— DOCUMENT —
════════════════════
Adding i18n support to Rails' transliterator

Hi all,

The other day I sent a patch to Rails to improve
ActiveSupport::Inflector’s support for transliterating UTF-8 Latin
characters to ASCII.

In the discussion of the patch, I mentioned the idea of making
Inflector.transliterate use Rails’ i18n facilities, and Jeremy K.
and Yaroslav Markin encouraged me to pursue the idea.

http://github.com/rails/rails/commit/dceef0828a23e8298dd9a9aab1a33c49e84f17d6#activesupport/lib/active_support/inflector/transliterate.rb-P50

I’ve been working on support for this and would like to ask for some
feedback before sending a patch to Rails. My work can be found at:

http://github.com/norman/rails/tree/translit

Basically the new code lets you do things like this:

I18n.backend.store_translations(:de, :support =>

{:transliterations => {“ü” => “ue”, “ö” => “oe”}})
assert_equal “Juergen Koehler”,
ActiveSupport::Inflector.transliterate(“Jürgen Köhler”)
════════════════════
— COLLECTED DATA —
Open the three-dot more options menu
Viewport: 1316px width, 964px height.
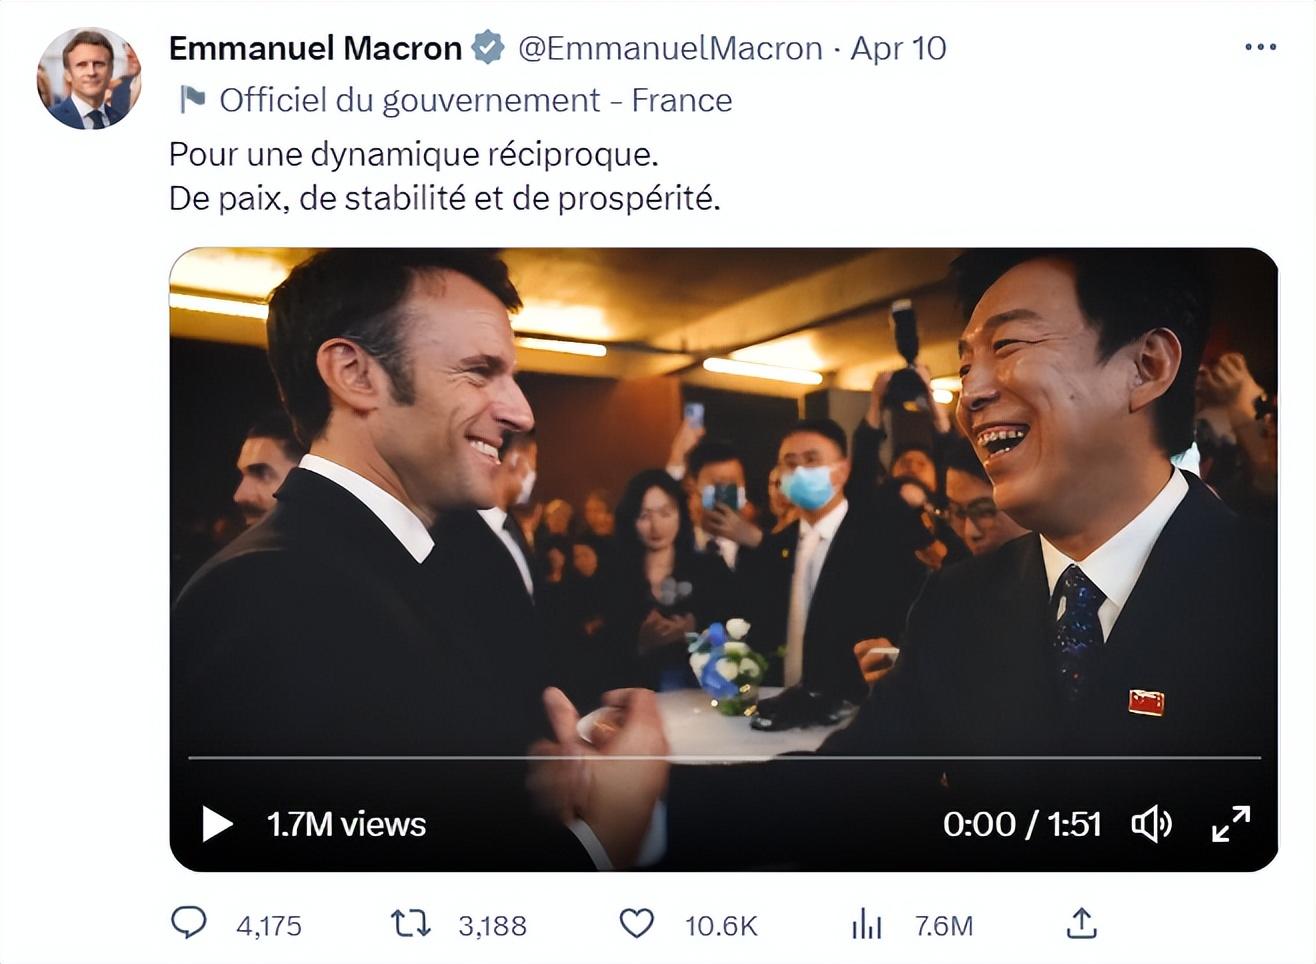pos(1260,47)
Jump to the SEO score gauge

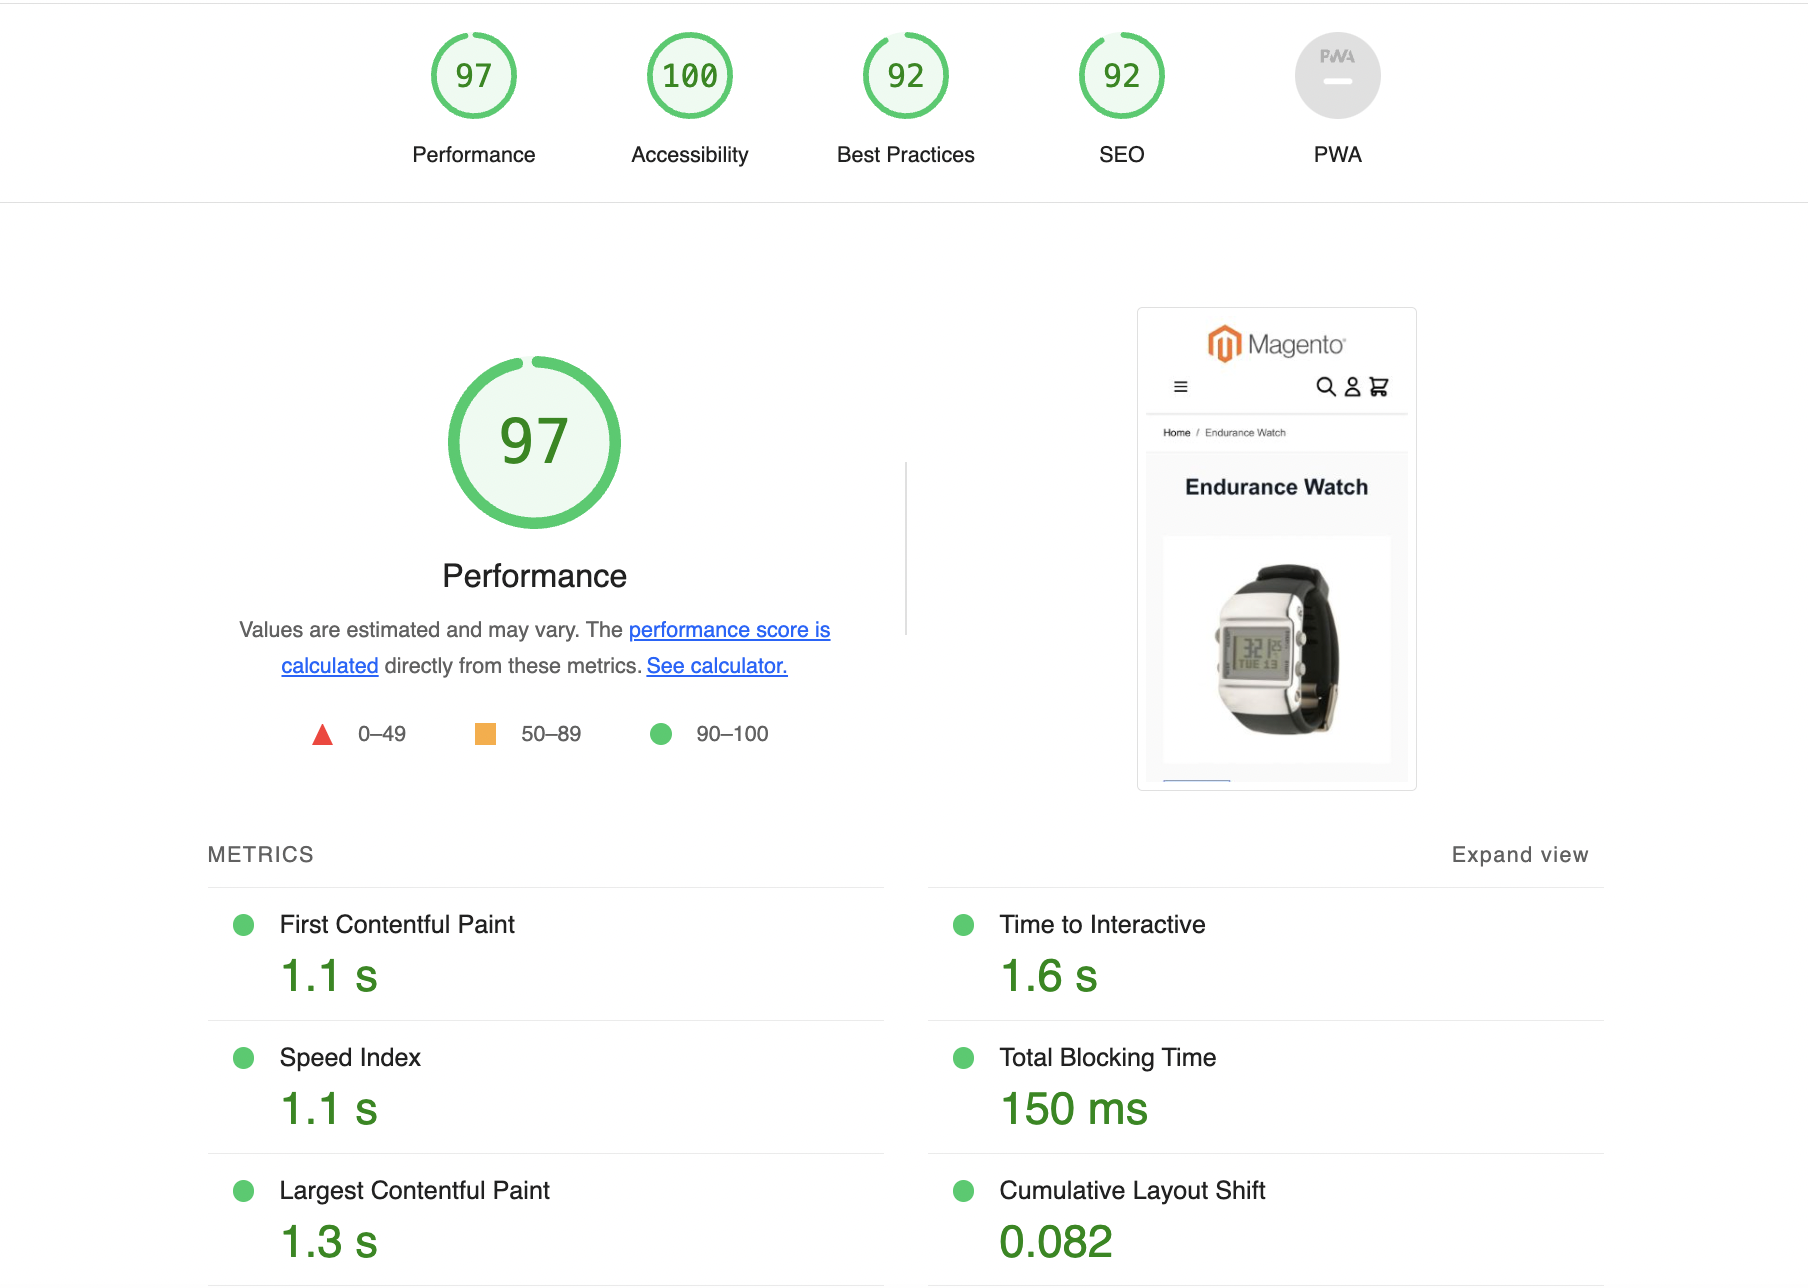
════════════════════
— OBJECTIVE —
Reproduce word for word the part of the Rails transliterator post that opens with "Adding i18n support" and closes with "pursue the idea.". None of the data matters here.

— TASK SOLUTION —
Adding i18n support to Rails' transliterator

Hi all,

The other day I sent a patch to Rails to improve
ActiveSupport::Inflector’s support for transliterating UTF-8 Latin
characters to ASCII.

In the discussion of the patch, I mentioned the idea of making
Inflector.transliterate use Rails’ i18n facilities, and Jeremy K.
and Yaroslav Markin encouraged me to pursue the idea.